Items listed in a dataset
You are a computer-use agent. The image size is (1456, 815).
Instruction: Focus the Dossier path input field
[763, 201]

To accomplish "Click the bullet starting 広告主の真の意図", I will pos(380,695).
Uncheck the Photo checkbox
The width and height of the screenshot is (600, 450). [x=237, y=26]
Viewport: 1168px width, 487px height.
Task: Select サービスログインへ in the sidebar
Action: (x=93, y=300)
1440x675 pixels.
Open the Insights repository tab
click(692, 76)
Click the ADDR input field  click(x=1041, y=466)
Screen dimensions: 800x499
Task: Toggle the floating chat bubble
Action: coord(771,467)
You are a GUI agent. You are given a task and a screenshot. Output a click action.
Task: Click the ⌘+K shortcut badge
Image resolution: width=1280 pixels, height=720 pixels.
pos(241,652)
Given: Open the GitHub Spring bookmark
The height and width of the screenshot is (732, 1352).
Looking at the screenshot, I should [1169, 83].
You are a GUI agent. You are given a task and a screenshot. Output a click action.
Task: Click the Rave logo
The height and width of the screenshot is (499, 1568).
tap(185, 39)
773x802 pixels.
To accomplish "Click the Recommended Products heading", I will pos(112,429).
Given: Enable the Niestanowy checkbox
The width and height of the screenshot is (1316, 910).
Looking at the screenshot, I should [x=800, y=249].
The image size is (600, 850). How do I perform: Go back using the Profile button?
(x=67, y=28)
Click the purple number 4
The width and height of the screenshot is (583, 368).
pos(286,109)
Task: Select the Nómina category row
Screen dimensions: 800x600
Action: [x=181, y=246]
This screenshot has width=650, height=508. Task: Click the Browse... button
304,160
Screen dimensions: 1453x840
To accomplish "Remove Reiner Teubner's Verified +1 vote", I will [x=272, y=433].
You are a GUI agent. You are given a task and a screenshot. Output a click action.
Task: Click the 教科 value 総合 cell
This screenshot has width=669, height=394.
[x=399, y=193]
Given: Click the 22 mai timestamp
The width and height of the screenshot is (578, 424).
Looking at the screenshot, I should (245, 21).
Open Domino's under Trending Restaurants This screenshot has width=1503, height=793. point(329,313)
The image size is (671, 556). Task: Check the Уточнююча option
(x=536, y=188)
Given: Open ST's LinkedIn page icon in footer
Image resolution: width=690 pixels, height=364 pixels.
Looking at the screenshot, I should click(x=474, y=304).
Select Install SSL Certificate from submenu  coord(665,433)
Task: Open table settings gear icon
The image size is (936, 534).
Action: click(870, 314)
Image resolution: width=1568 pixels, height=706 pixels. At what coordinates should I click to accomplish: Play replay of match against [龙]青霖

## PROMPT
All of the records above should be copied exactly.

## OUTPUT BELOW
You are a computer-use agent. The image size is (1456, 815).
Instruction: Focus the Dossier path input field
[763, 201]

To accomplish "Click the bullet starting 広告主の真の意図", I will pos(380,695).
Uncheck the Photo checkbox
The width and height of the screenshot is (600, 450). [x=237, y=26]
Viewport: 1168px width, 487px height.
Task: Select サービスログインへ in the sidebar
Action: (x=93, y=300)
1440x675 pixels.
Open the Insights repository tab
click(692, 76)
Click the ADDR input field  click(x=1041, y=466)
Screen dimensions: 800x499
Task: Toggle the floating chat bubble
Action: coord(771,467)
You are a GUI agent. You are given a task and a screenshot. Output a click action.
Task: Click the ⌘+K shortcut badge
Image resolution: width=1280 pixels, height=720 pixels.
pos(241,652)
Given: Open the GitHub Spring bookmark
The height and width of the screenshot is (732, 1352).
Looking at the screenshot, I should [1169, 83].
You are a GUI agent. You are given a task and a screenshot. Output a click action.
Task: Click the Rave logo
The height and width of the screenshot is (499, 1568).
tap(185, 39)
773x802 pixels.
To accomplish "Click the Recommended Products heading", I will pos(112,429).
Given: Enable the Niestanowy checkbox
The width and height of the screenshot is (1316, 910).
Looking at the screenshot, I should [x=800, y=249].
The image size is (600, 850). How do I perform: Go back using the Profile button?
(x=67, y=28)
Click the purple number 4
The width and height of the screenshot is (583, 368).
pos(286,109)
Task: Select the Nómina category row
Screen dimensions: 800x600
Action: [x=181, y=246]
This screenshot has width=650, height=508. Task: Click the Browse... button
304,160
Screen dimensions: 1453x840
To accomplish "Remove Reiner Teubner's Verified +1 vote", I will [x=272, y=433].
You are a GUI agent. You are given a task and a screenshot. Output a click action.
Task: Click the 教科 value 総合 cell
This screenshot has width=669, height=394.
[x=399, y=193]
Given: Click the 22 mai timestamp
The width and height of the screenshot is (578, 424).
Looking at the screenshot, I should (245, 21).
Open Domino's under Trending Restaurants This screenshot has width=1503, height=793. point(329,313)
The image size is (671, 556). Task: Check the Уточнююча option
(x=536, y=188)
Given: Open ST's LinkedIn page icon in footer
Image resolution: width=690 pixels, height=364 pixels.
Looking at the screenshot, I should click(x=474, y=304).
Select Install SSL Certificate from submenu  coord(665,433)
Task: Open table settings gear icon
The image size is (936, 534).
Action: click(870, 314)
Image resolution: width=1568 pixels, height=706 pixels. At what coordinates should I click to accomplish: Play replay of match against [龙]青霖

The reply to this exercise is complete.